Prevale il “lavoro povero”. Se si escludono i cambiamenti dovuti all’ingresso nel mondo del lavoro delle seconde generazioni, capaci di penetrare in segmenti e profili occupazionali poco accessibili ai loro genitori, i processi di inclusione occupazionali sono quasi immutati. Come trent’anni fa, le famiglie rappresentano il principale datore di lavoro degli stranieri/e, che a loro volta costituiscono la quota maggioritaria (69,5%) dei poco meno di 900mila addetti regolarmente assunti.
È straniero il 30,4% degli occupati nei servizi personali e collettivi e il 18% degli occupati in agricoltura; il 17,4% nel comparto ristorazione e turismo e il 16,4% nelle costruzioni. Inoltre, quasi 9 lavoratori stranieri su 10 (86,7%) sono occupati come dipendenti, rispetto al 77,7% degli italiani. Le imprese gestite da stranieri sono 392.489, pari al 13% del totale, ma nel 75% circa dei casi si tratta di ditte individuali.

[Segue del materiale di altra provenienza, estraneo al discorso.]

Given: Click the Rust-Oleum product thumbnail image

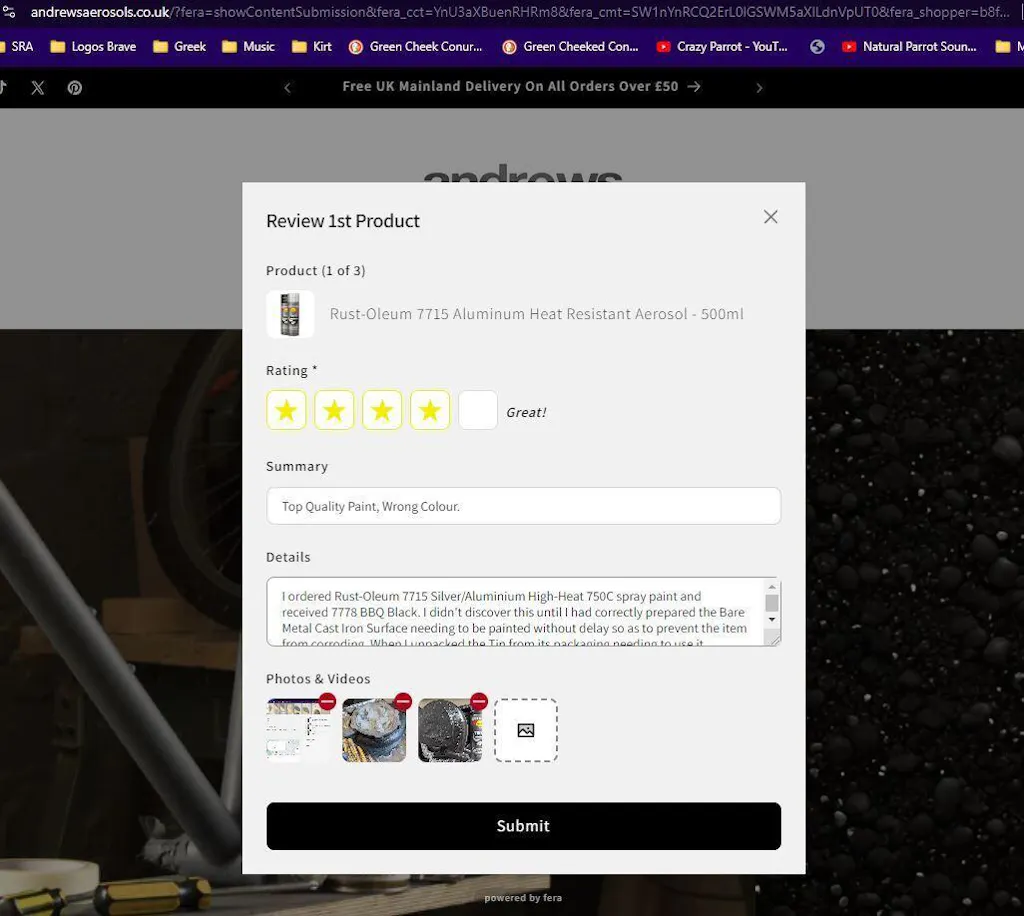Looking at the screenshot, I should coord(290,314).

I “bassi” profili professionali. Quanto ai livelli di inquadramento, pur in presenza di qualche segnale di upgrading, i nati all’estero restano concentrati nei livelli più bassi della gerarchia professionale, costituiti dalle professioni non qualificate (24,1%), addetti alle vendite e servizi commerciali (23,7%) e, per quanto riguarda gli uomini, profili operai e artigianali. Pesano i livelli di istruzione: nel 2023, solo il 53,3% degli stranieri tra 25 e 64 anni ha un titolo secondario superiore (rispetto al 66,9% degli italiani) e i laureati sono il 12,4%, contro il 22,7% degli italiani (Istat). Ma pesa anche la domanda, che continua a dimostrarsi interessata a reclutare soprattutto profili di tipo manuale a nulla, bassa o al più media qualificazione.